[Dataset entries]
- - -
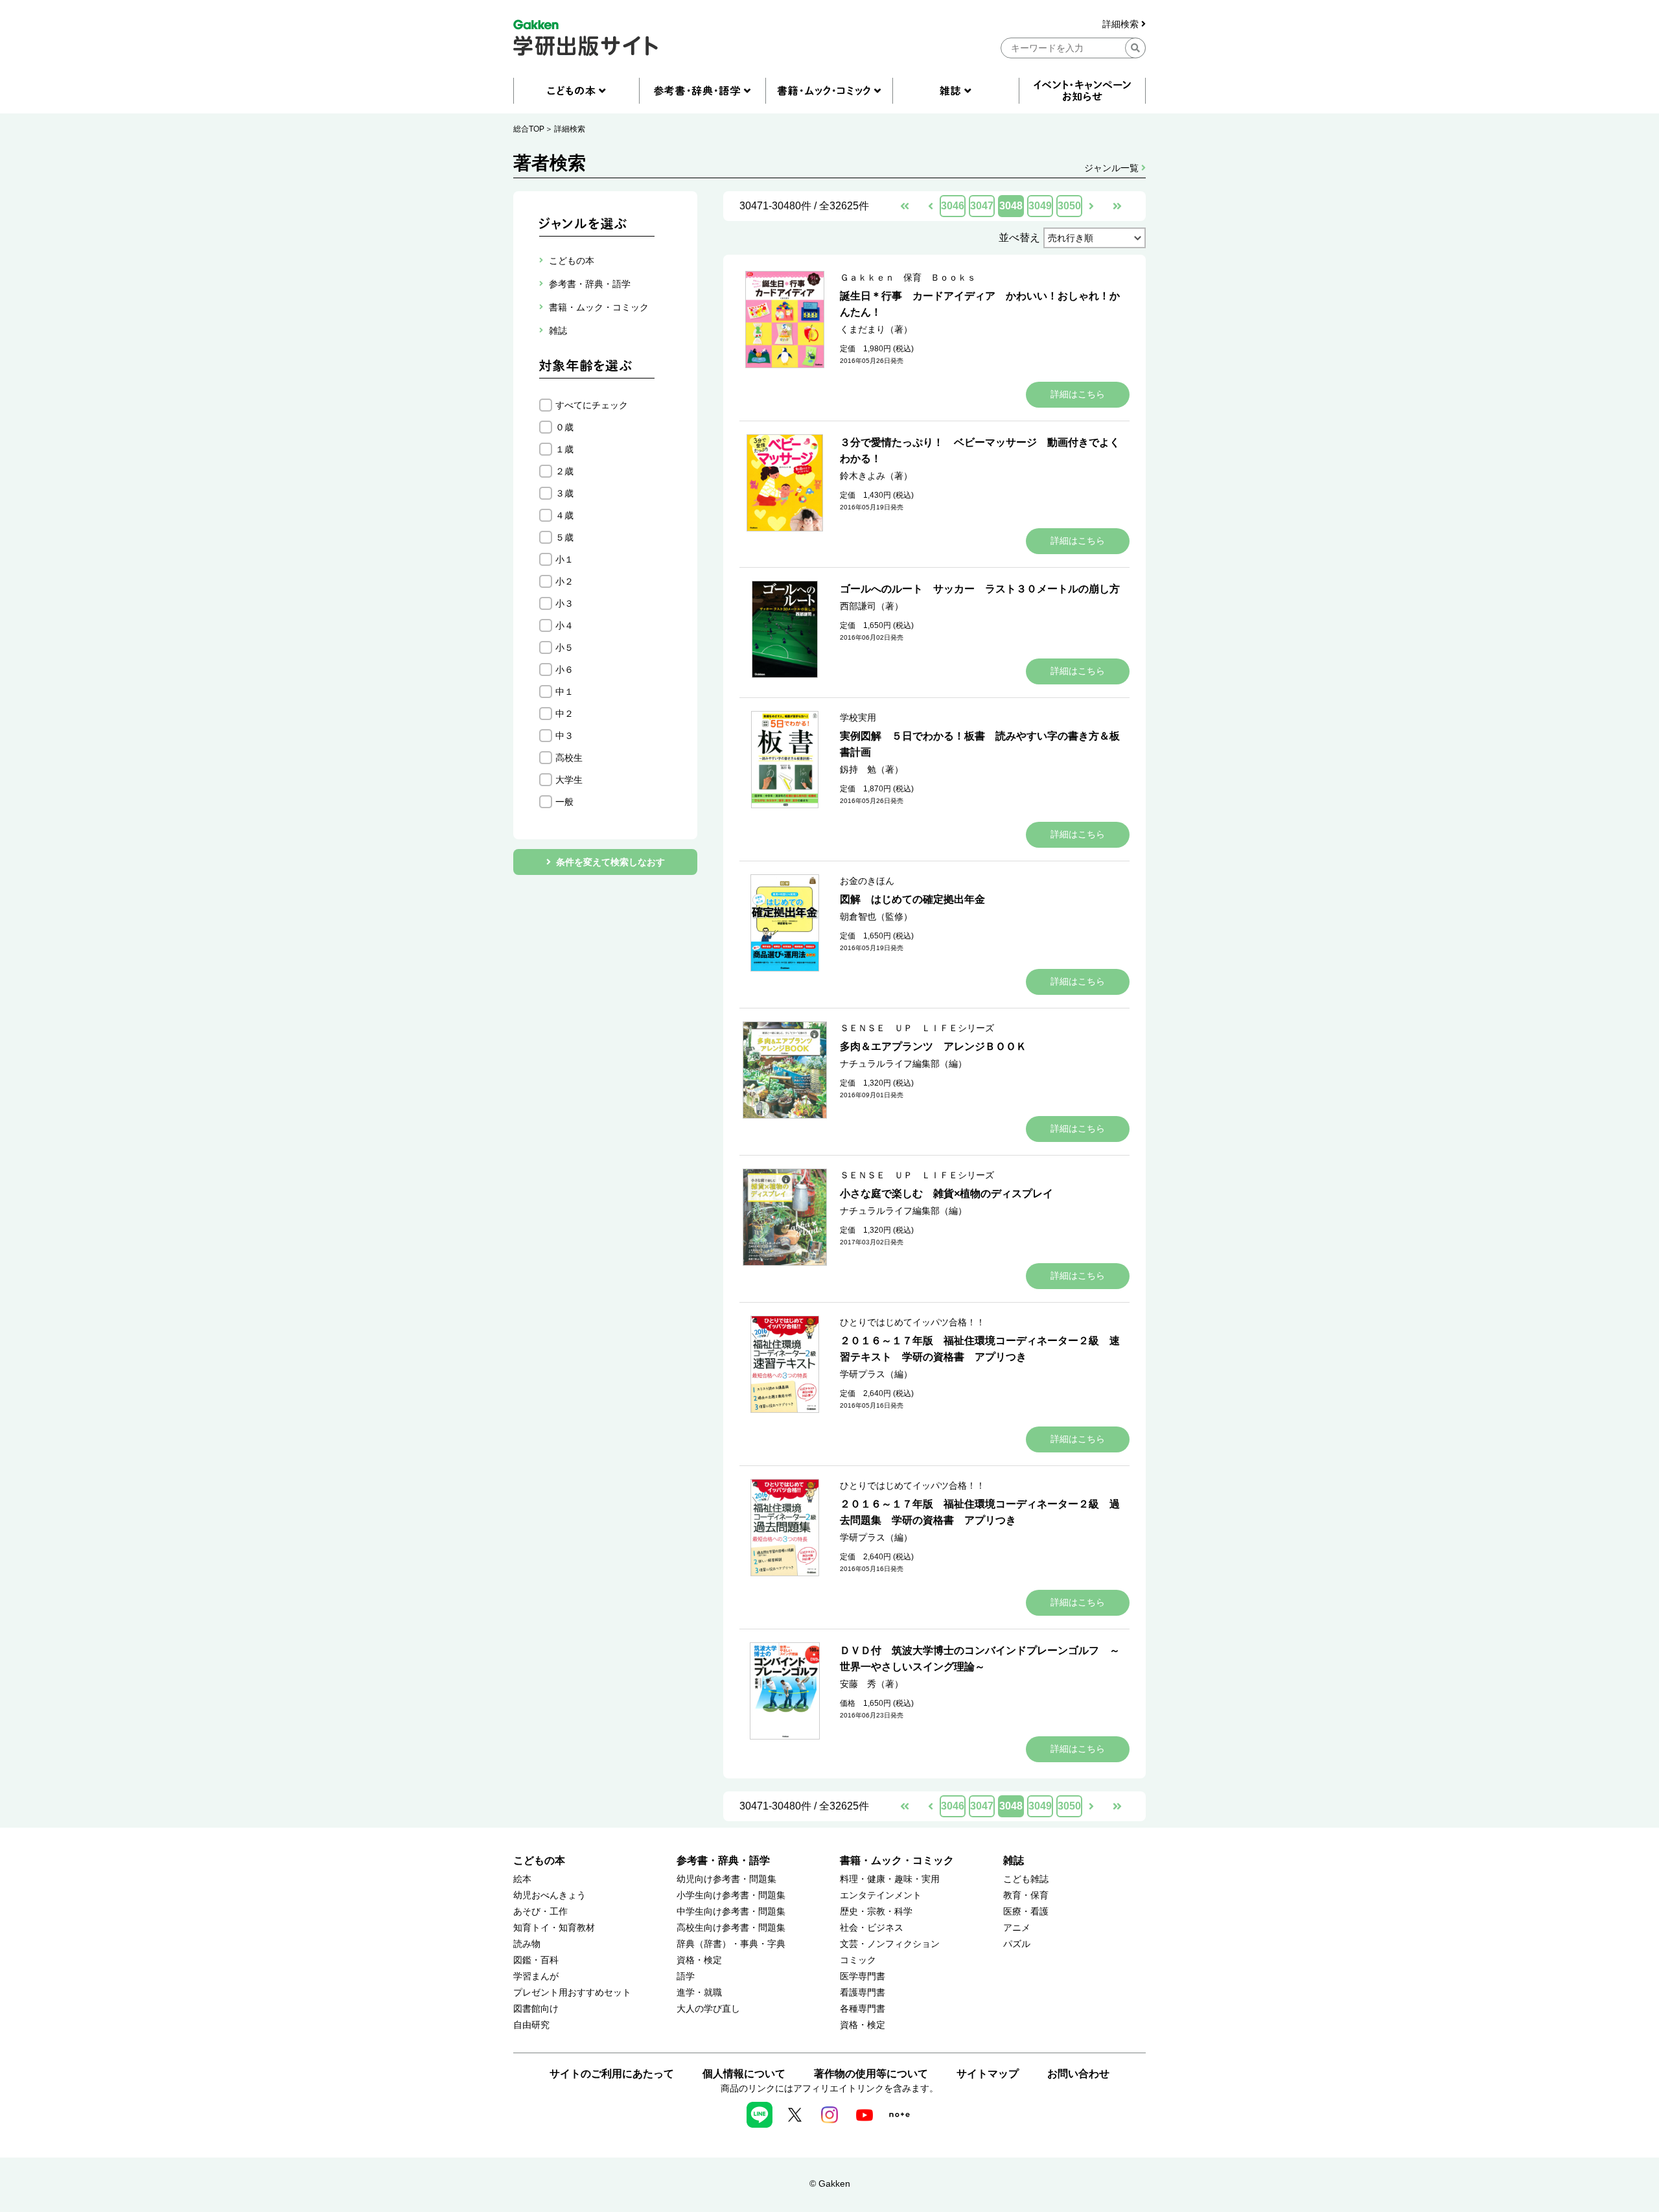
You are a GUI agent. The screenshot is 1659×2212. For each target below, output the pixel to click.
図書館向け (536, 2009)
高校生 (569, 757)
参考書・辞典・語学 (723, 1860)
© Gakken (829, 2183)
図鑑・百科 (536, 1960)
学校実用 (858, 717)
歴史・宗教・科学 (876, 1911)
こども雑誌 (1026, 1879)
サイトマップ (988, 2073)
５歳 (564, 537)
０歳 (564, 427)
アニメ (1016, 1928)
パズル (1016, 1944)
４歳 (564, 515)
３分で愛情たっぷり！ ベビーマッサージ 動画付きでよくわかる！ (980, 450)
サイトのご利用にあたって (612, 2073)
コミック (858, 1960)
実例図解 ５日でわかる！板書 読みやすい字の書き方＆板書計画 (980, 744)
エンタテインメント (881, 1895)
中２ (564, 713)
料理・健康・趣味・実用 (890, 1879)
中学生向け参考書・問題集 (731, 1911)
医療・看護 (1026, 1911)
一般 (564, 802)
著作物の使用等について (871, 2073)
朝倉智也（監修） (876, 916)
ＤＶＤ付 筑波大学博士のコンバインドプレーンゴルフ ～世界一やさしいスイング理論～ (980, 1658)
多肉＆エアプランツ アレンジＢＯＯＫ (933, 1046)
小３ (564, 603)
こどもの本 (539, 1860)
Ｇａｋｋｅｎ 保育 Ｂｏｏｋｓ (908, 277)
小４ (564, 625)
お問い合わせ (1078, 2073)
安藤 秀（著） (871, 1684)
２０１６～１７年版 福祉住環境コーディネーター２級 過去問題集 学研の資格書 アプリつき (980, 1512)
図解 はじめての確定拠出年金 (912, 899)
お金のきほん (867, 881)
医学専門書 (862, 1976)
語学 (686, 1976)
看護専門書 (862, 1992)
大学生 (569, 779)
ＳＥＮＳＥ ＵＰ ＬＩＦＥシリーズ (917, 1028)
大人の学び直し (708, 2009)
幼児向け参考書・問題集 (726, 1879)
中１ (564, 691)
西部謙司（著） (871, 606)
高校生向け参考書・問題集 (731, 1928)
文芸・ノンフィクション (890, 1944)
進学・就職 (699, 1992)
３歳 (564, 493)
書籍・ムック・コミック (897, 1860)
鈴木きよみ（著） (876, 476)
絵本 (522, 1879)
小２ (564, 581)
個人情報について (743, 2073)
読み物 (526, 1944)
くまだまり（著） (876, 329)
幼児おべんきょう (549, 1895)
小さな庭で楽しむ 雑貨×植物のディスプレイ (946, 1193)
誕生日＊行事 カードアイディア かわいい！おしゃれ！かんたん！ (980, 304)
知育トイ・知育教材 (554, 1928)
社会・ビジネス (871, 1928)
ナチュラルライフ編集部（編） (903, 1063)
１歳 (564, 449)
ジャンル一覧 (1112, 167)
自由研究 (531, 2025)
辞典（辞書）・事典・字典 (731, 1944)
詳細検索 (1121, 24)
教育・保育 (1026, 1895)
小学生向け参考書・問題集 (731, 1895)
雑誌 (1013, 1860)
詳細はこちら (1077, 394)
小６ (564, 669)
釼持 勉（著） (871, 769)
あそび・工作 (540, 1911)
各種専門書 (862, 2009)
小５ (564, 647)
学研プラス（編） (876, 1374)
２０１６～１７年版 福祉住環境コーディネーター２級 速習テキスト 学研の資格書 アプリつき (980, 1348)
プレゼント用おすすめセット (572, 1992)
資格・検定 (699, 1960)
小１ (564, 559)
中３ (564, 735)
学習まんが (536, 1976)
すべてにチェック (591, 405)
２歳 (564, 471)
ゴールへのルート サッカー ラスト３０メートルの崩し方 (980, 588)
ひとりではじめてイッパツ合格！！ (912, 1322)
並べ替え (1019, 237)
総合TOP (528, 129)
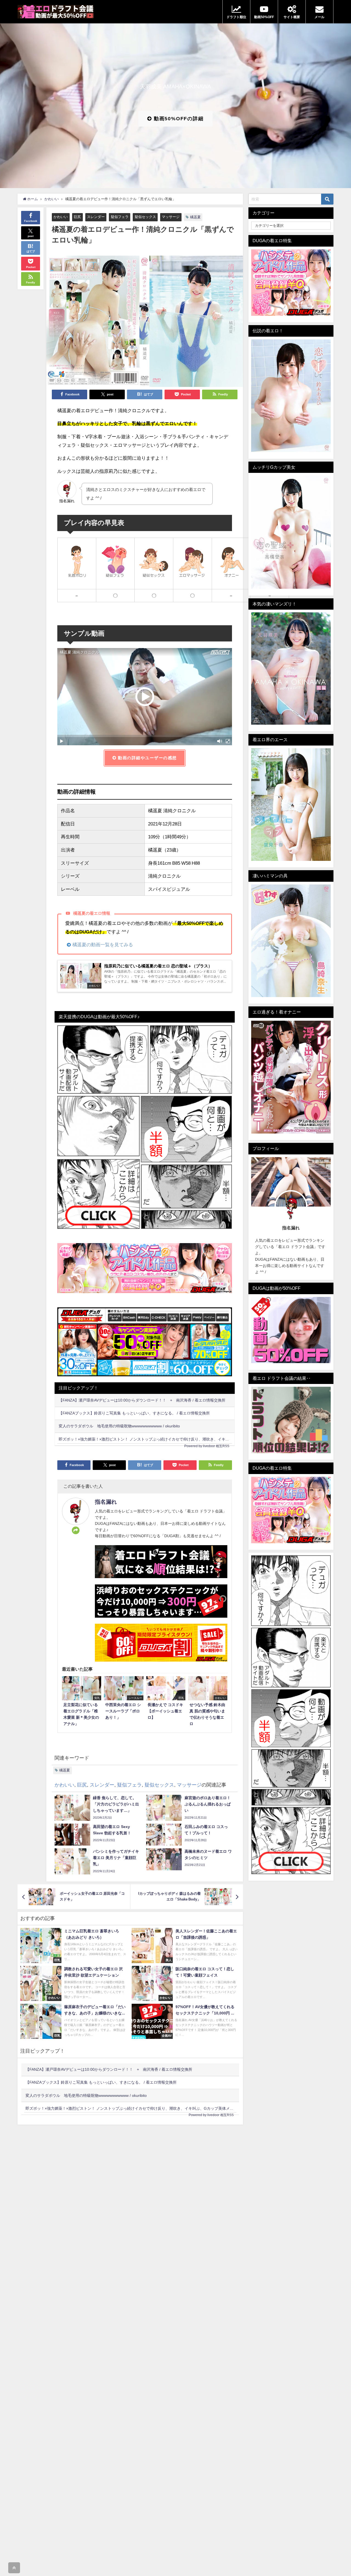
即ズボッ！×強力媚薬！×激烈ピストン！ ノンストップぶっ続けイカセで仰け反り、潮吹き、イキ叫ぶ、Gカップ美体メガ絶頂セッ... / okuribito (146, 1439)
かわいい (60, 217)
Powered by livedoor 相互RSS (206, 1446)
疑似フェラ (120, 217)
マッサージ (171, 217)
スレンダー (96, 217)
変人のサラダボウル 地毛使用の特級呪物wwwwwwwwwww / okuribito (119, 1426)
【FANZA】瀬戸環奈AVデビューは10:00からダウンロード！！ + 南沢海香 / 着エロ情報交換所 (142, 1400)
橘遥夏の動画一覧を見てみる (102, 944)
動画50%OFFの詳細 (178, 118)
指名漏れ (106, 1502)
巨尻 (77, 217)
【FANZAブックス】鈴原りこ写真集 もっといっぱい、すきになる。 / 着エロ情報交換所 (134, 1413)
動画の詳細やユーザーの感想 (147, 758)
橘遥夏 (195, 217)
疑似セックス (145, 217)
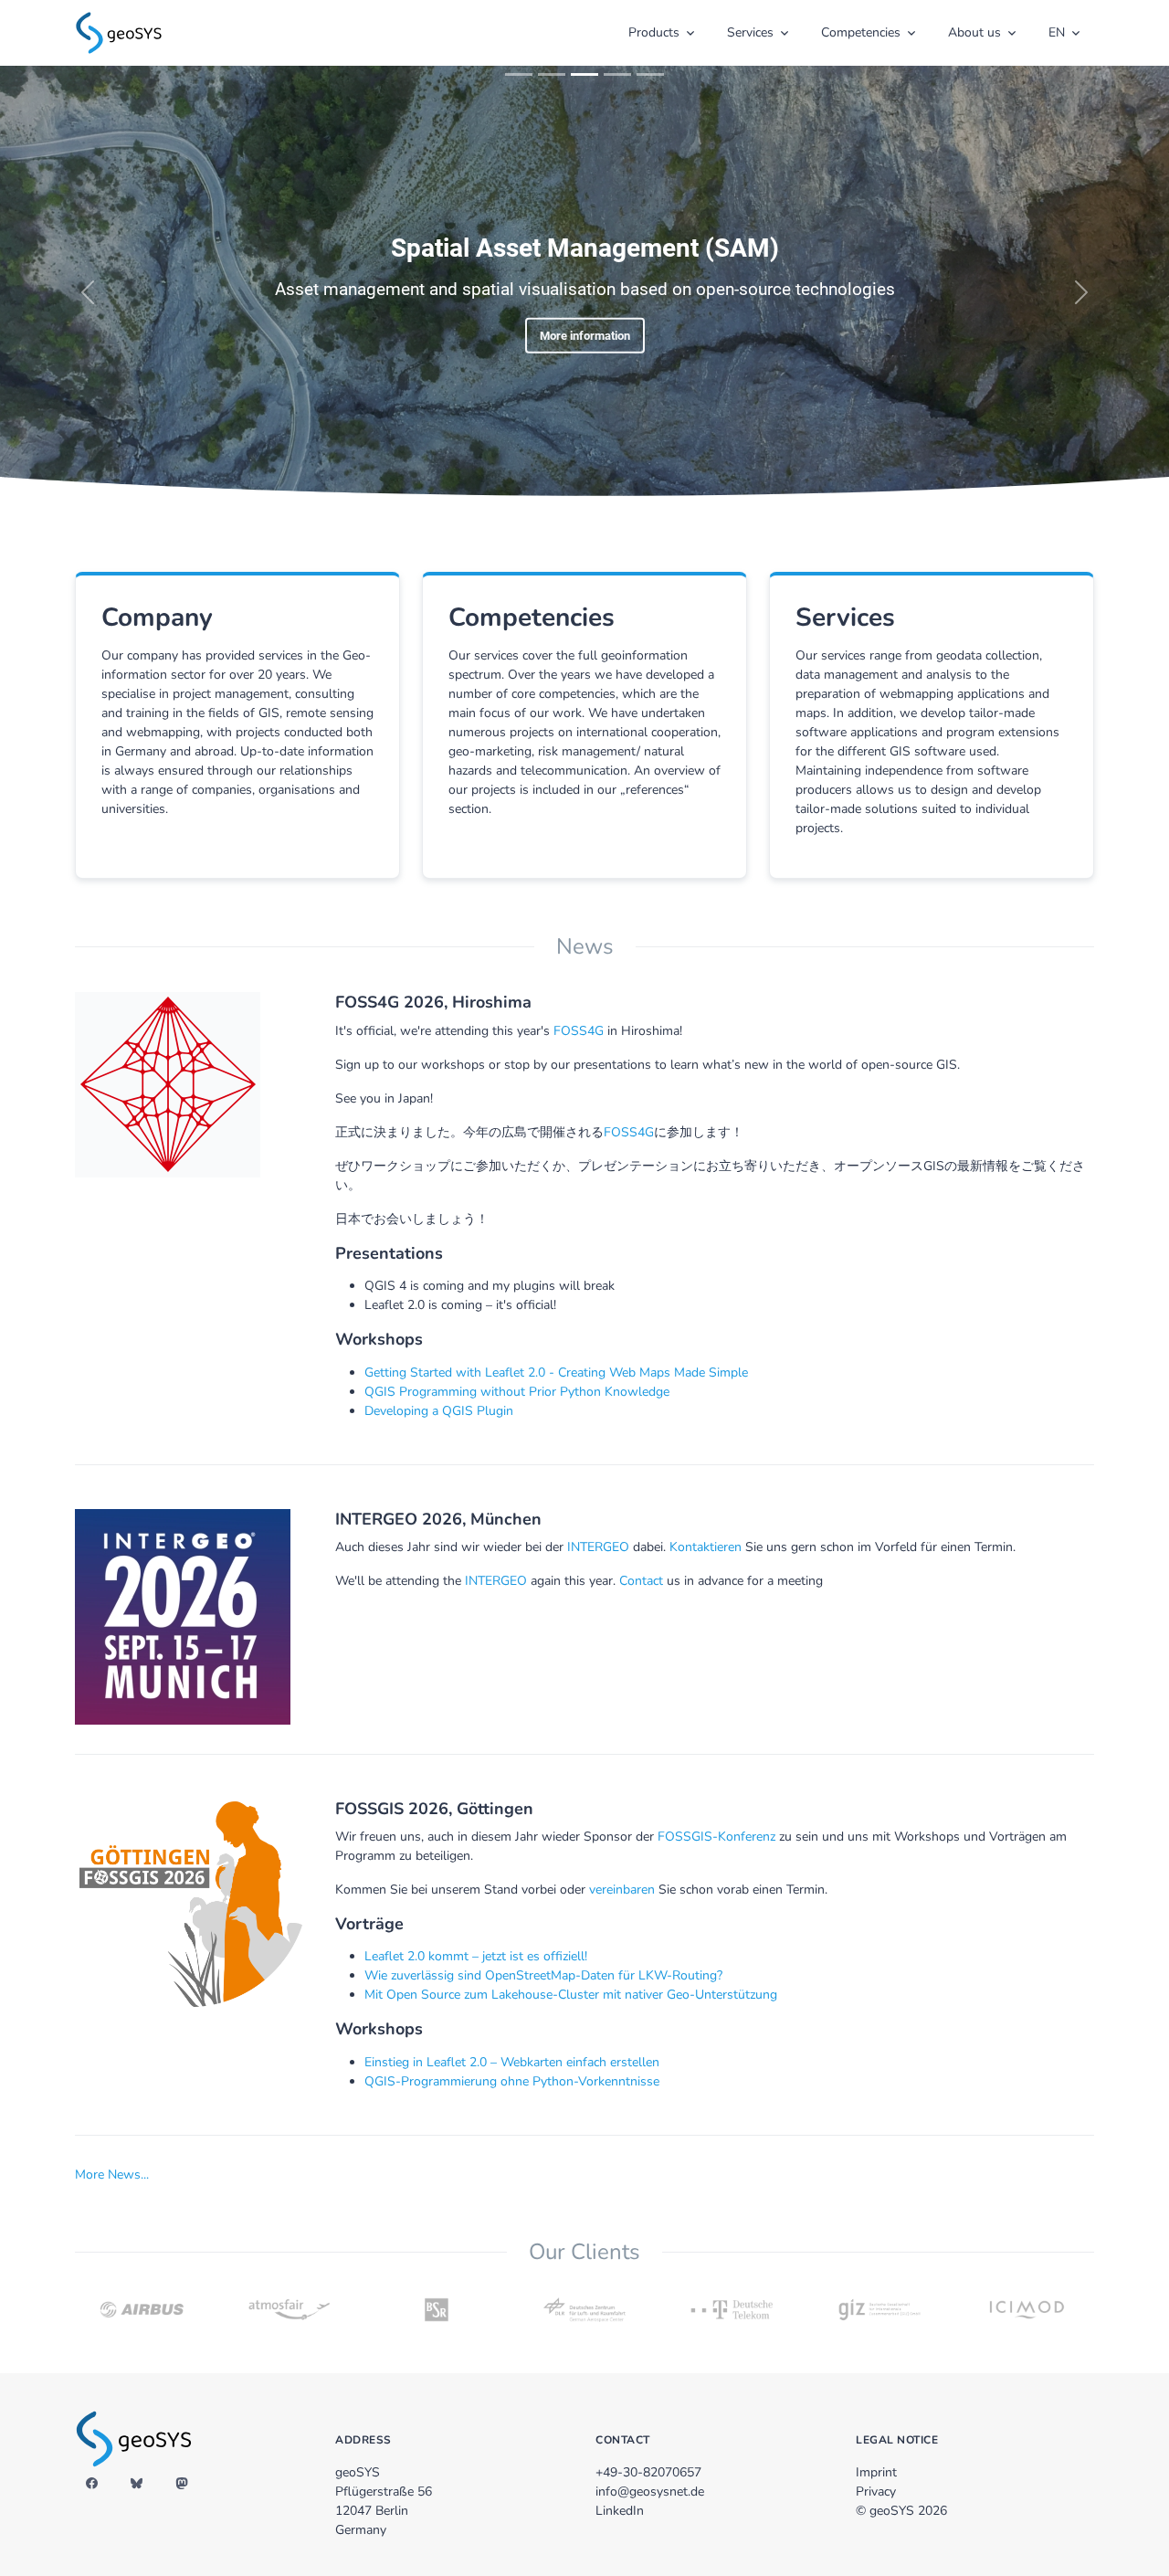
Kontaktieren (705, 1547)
- - -
● EXERCISE
Give the count, and only the count, of lines in these records that hold the string "着エロ情報交換所".

● WRITTEN ANSWER
2